Quasi più preziosi del quadro in sé, furono gli studi e gli schizzi preparatori, realizzati con libertà impressionista, e in alcuni luoghi quasi vicini all’astrattismo. I funzionari posarono per l’artista individualmente: per il dipinto furono realizzati in totale 48 ritratti. Fino al 1917, la tela era conservata a Palazzo Mariinskij. Parte degli schizzi furono acquistati dal Museo Alessandro III per diecimila rubli, soldi che l’artista inviò alla flotta russa per i suoi bisogni.
Nel 1899 Repin acquistò un lotto di terra nella località finlandese (allora la Finlandia era parte dell’Impero Russo) di Kuokkala (ad appena 40 chilometri dal centro di San Pietroburgo). Lì costruì una dacia, alla quale dette il nome di “Penati” (i penati sono gli spiriti protettori della famiglia e della casa nella religione romana).
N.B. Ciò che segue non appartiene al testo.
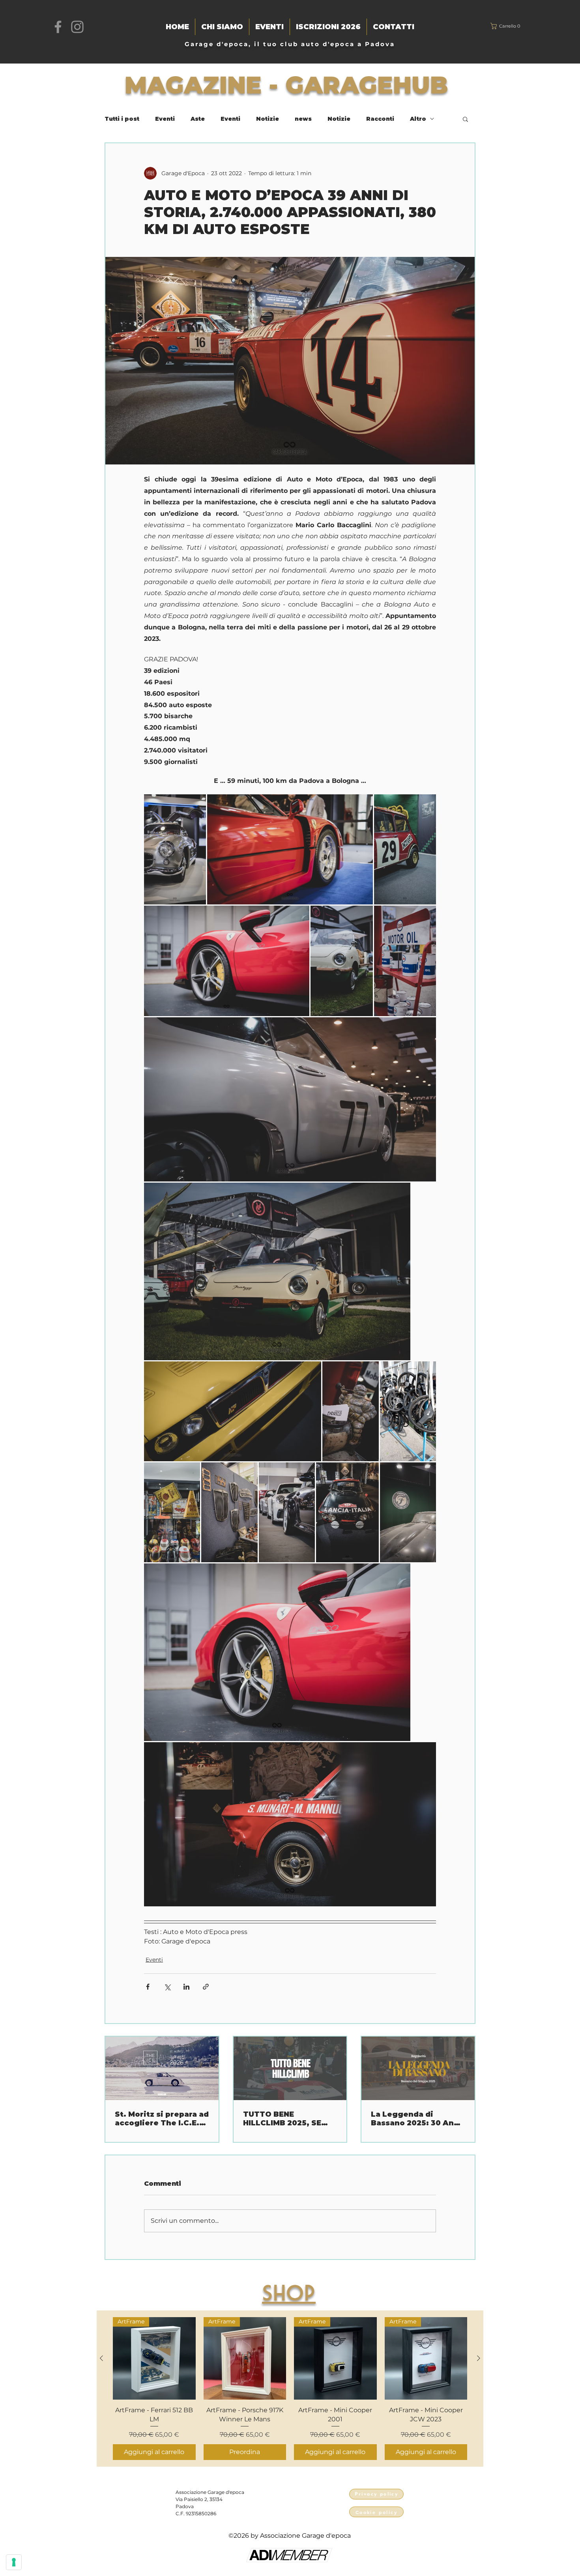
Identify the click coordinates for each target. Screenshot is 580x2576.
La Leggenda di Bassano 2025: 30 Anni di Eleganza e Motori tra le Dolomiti (416, 2118)
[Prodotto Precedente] (101, 2358)
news (303, 119)
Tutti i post (122, 119)
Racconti (380, 119)
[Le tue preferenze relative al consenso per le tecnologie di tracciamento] (13, 2562)
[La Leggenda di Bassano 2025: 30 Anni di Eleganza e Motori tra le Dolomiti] (418, 2068)
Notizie (267, 119)
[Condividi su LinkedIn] (186, 1986)
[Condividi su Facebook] (148, 1986)
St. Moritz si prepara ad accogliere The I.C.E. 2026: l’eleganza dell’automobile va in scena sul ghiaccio (162, 2118)
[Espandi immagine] (175, 849)
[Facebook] (58, 27)
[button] (508, 26)
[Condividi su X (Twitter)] (167, 1986)
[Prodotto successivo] (478, 2358)
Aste (198, 119)
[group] (290, 2388)
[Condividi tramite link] (206, 1986)
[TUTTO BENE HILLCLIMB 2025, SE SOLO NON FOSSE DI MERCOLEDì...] (290, 2068)
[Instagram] (77, 27)
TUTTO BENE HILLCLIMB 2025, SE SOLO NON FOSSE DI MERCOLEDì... (283, 2118)
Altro (418, 119)
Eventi (165, 119)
Proprio qui Repin passò gli ultimi anni della sua vita in compagnia della seconda moglie, Natalja Borisovna Nordman.
Dopo la Rivoluzione, cercarono ripetutamente di far convertire Repin alla causa della Russia sovietica, ma lui non apprezzò mai troppo il nuovo corso, e fino alla fine dei suoi giorni rimase a Kuokkala, dove morì nel 1930 all’età di 96 anni. Nel 1948 la località è stata ribattezzata “Repino” in suo onore.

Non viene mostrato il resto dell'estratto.